I tried to solve whether this integral is convergent or not and whether that convergence is conditional or absolute for a given $\alpha$.
$$\int _0^{\infty }\:\:x^{\alpha \:}\cos\left(e^x\right)\, dx$$
I tried this:
$$\int _0^{\infty }\:\:x^{\alpha \:}\cos\left(e^x\right)dx\le \int _0^{\infty }\:\left|x^{\alpha \:\:}\cos\left(e^x\right)\right|dx\le \int _0^{\infty }\left|x^{\alpha }\right|dx\:=\int _0^1\left|x^{\alpha }\right|dx\:+\int _1^{\infty }\left|x^{\alpha}\right|dx\:$$ So to make the integral converge absolutely $\alpha$ must be between $\alpha<-1$ but what about the other integral from $1$ to $\infty$? There, $\alpha$ must be greater than $-1$.
I don't know how to solve it. Please help me.
For the integral from $0$ to $1$ to exist, we need, as was pointed out in the OP, $\alpha\gt -1$. We now deal with the integral from $1$ to $\infty$.
Rewrite the integrand as $\frac{x^\alpha}{e^x}e^x\cos(e^x)$, and integrate by parts, letting $u=\frac{x^\alpha}{e^x}$ and $dv=e^x\cos(e^x)\,dx$. Then $du=e^{-x}\left(\alpha x^{\alpha-1}-x^\alpha\right)\,dx$, and we can take $v=\sin(e^x)$.

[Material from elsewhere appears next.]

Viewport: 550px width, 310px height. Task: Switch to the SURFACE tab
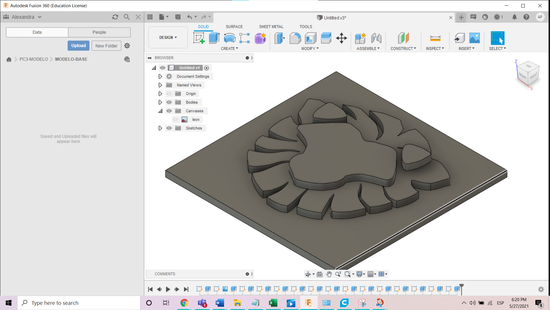(234, 26)
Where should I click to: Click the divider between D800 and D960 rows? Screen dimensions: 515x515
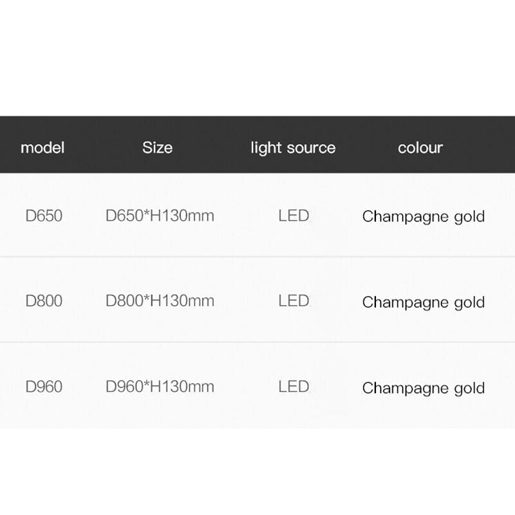(258, 342)
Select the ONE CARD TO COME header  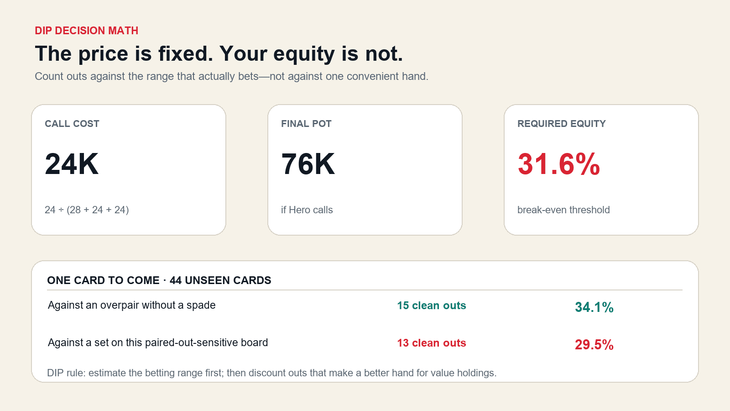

The function $uv$ vanishes at $\infty$, and we end up looking at $$\int_1^\infty e^{-x}\left(\alpha x^{\alpha-1}-x^\alpha\right)\sin(e^x)\,dx.\tag{1}$$ Since $\sin(e^x)$ is bounded, the integral (1) converges (the $e^{-x}$ term crushes $\alpha x^{\alpha-1}-x^\alpha$). So the integral from $1$ to $\infty$ gives no trouble for any $\alpha$.